**Exercise description**:
Copy the lines starting at the one containing "Task: Click the Jan 2024 x-axis label" and ending with the one containing "Action: [556, 723]", both included. Leave the pictures out of your copy.

**** Provided records

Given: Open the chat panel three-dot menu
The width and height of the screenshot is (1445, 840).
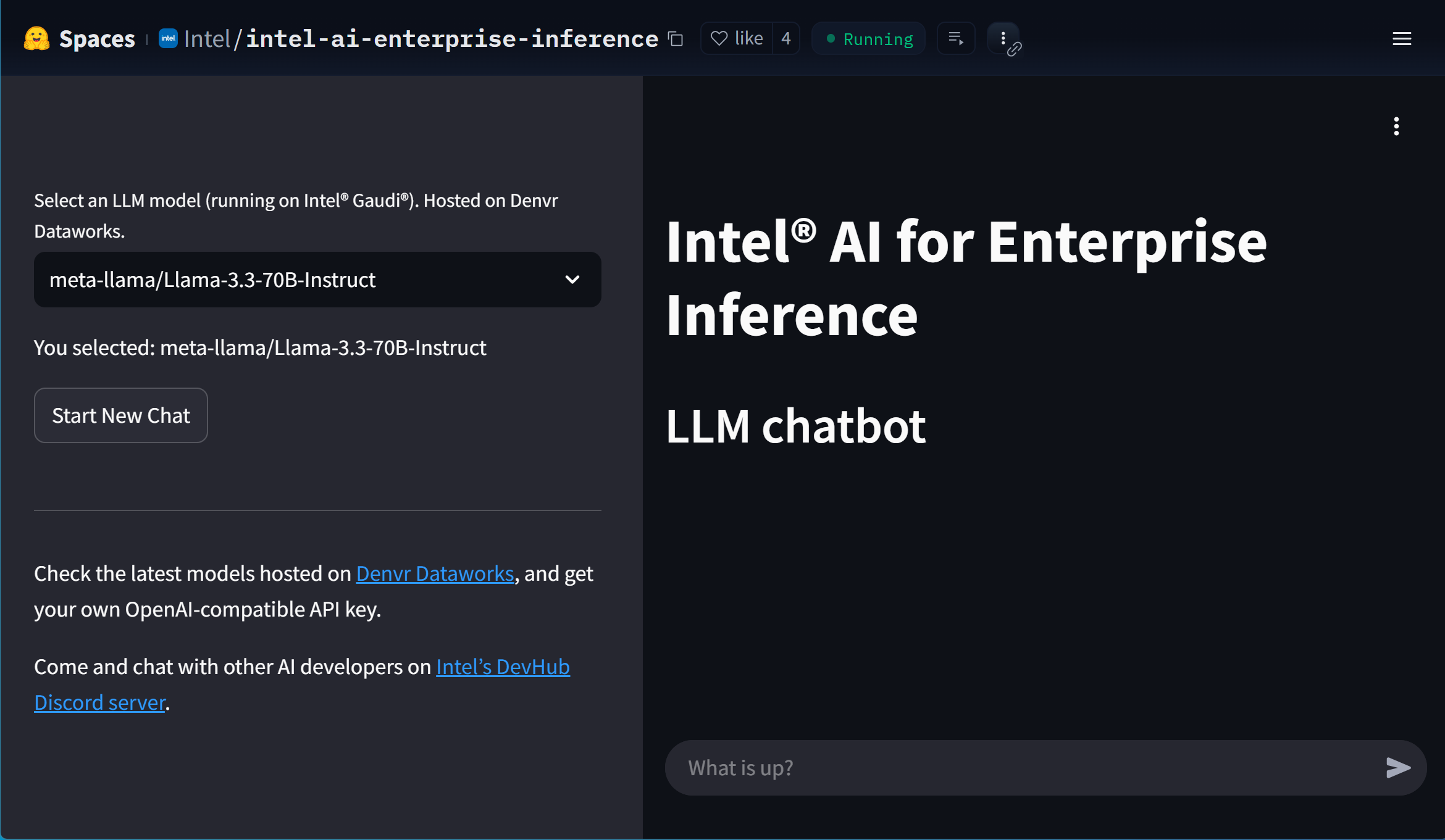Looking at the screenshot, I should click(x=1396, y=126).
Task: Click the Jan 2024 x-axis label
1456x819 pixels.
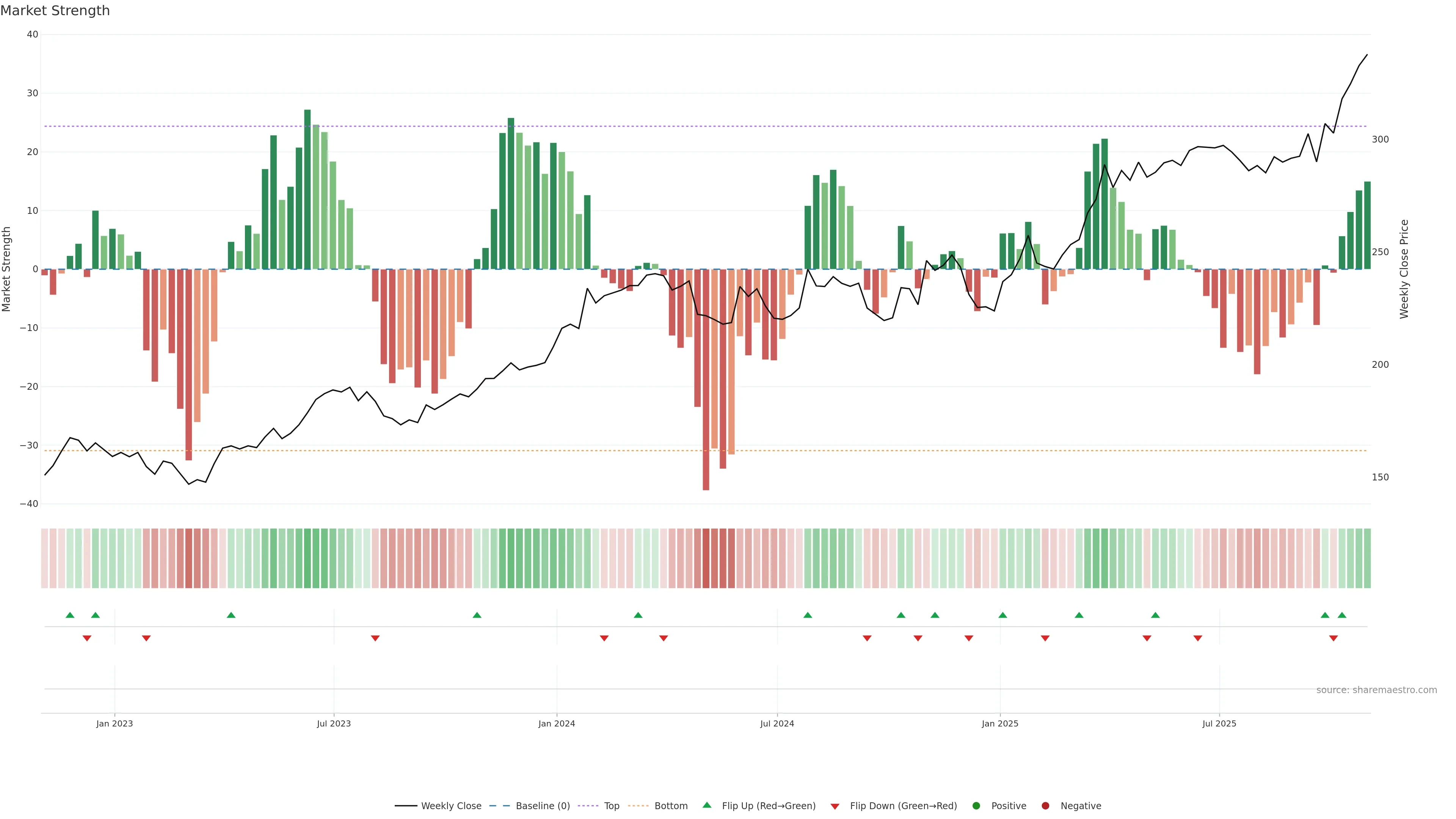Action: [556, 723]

********
**** Provided records

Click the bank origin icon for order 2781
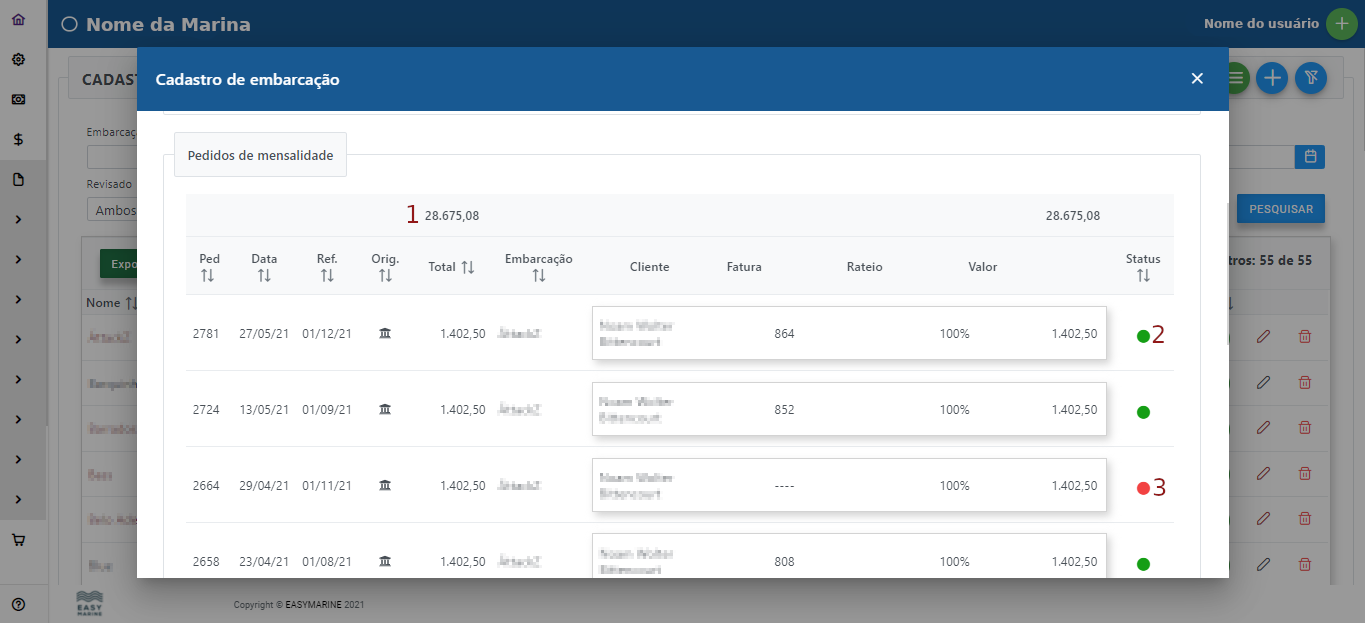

********

**Answer to this problem**:
Task: Click the Jan 2024 x-axis label
1456x819 pixels.
Action: [556, 723]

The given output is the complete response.